(Saved data rows)
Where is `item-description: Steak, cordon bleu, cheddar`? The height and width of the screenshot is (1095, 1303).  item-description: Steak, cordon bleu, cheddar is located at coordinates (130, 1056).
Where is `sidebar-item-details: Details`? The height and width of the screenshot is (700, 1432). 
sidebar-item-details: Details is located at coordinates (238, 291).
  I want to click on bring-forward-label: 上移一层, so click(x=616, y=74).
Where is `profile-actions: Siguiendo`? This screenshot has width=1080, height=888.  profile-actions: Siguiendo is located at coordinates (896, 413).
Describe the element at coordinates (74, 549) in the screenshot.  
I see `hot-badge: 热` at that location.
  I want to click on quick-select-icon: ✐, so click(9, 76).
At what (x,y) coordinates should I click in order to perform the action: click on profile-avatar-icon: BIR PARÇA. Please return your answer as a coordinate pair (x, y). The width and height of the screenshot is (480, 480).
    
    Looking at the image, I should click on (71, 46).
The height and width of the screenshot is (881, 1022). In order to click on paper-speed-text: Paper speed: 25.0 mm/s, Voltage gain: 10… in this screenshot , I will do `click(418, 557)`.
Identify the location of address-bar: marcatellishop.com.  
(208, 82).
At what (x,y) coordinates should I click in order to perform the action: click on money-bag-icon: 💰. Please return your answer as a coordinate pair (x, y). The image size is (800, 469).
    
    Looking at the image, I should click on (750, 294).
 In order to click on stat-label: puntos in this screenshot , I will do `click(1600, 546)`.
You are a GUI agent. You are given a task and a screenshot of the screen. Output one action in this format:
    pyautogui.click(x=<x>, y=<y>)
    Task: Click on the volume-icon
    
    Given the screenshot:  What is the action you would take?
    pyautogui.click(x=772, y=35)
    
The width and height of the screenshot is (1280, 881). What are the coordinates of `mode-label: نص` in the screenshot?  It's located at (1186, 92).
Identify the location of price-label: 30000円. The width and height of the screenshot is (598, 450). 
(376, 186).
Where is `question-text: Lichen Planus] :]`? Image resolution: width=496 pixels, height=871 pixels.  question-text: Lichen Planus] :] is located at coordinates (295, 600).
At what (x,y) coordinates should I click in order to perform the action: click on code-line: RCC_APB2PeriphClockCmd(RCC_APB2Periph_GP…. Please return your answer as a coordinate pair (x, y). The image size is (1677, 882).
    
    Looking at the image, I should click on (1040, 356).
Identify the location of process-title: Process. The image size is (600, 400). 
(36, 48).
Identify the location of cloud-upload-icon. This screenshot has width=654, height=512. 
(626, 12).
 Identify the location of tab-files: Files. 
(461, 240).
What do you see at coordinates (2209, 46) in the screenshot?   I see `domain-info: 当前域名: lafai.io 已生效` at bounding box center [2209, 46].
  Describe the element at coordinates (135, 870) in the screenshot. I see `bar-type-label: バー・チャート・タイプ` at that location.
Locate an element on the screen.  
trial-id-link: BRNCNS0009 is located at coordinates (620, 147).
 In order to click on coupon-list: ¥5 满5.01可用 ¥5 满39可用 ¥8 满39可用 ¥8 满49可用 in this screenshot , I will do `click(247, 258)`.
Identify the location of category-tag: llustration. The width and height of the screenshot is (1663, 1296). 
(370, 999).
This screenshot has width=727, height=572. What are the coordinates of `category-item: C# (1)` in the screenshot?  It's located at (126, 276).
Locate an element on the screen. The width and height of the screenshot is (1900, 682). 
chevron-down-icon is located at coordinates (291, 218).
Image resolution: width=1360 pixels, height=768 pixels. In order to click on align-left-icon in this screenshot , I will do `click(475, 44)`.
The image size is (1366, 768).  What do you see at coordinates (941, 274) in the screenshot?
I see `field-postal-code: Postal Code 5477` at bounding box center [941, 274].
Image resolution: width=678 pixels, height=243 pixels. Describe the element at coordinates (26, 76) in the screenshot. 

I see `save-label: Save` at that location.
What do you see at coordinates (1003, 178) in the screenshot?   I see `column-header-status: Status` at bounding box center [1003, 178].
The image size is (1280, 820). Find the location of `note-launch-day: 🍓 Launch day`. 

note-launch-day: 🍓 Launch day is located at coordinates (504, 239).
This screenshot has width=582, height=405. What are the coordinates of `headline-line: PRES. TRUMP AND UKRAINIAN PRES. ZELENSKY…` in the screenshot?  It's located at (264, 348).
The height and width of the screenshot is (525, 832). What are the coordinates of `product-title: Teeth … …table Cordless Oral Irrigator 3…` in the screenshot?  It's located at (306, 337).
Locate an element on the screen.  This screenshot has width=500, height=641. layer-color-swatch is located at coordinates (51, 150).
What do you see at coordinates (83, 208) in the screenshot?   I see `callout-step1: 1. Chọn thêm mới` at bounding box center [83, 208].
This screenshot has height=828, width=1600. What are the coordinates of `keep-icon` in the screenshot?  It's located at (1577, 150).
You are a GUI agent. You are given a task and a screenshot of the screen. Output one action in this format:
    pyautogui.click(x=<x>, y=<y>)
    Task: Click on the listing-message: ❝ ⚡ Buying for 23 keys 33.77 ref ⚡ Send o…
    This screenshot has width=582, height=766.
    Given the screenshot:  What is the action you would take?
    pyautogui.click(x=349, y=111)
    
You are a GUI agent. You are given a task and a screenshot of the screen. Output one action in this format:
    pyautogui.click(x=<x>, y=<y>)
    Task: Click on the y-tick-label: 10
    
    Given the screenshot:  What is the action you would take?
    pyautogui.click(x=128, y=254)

◆ **Problem to solve**
Copy these lines word for word, beginning at the line that contains "Identify the location of process-title: Process." and stopping after the line that contains "What do you see at coordinates (1003, 178)".

◆ **Answer to this problem**
Identify the location of process-title: Process. The image size is (600, 400). 
(36, 48).
Identify the location of cloud-upload-icon. This screenshot has width=654, height=512. 
(626, 12).
 Identify the location of tab-files: Files. 
(461, 240).
What do you see at coordinates (2209, 46) in the screenshot?   I see `domain-info: 当前域名: lafai.io 已生效` at bounding box center [2209, 46].
  Describe the element at coordinates (135, 870) in the screenshot. I see `bar-type-label: バー・チャート・タイプ` at that location.
Locate an element on the screen.  
trial-id-link: BRNCNS0009 is located at coordinates (620, 147).
 In order to click on coupon-list: ¥5 满5.01可用 ¥5 满39可用 ¥8 满39可用 ¥8 满49可用 in this screenshot , I will do `click(247, 258)`.
Identify the location of category-tag: llustration. The width and height of the screenshot is (1663, 1296). 
(370, 999).
This screenshot has width=727, height=572. What are the coordinates of `category-item: C# (1)` in the screenshot?  It's located at (126, 276).
Locate an element on the screen. The width and height of the screenshot is (1900, 682). 
chevron-down-icon is located at coordinates (291, 218).
Image resolution: width=1360 pixels, height=768 pixels. In order to click on align-left-icon in this screenshot , I will do `click(475, 44)`.
The image size is (1366, 768).  What do you see at coordinates (941, 274) in the screenshot?
I see `field-postal-code: Postal Code 5477` at bounding box center [941, 274].
Image resolution: width=678 pixels, height=243 pixels. Describe the element at coordinates (26, 76) in the screenshot. 

I see `save-label: Save` at that location.
What do you see at coordinates (1003, 178) in the screenshot?   I see `column-header-status: Status` at bounding box center [1003, 178].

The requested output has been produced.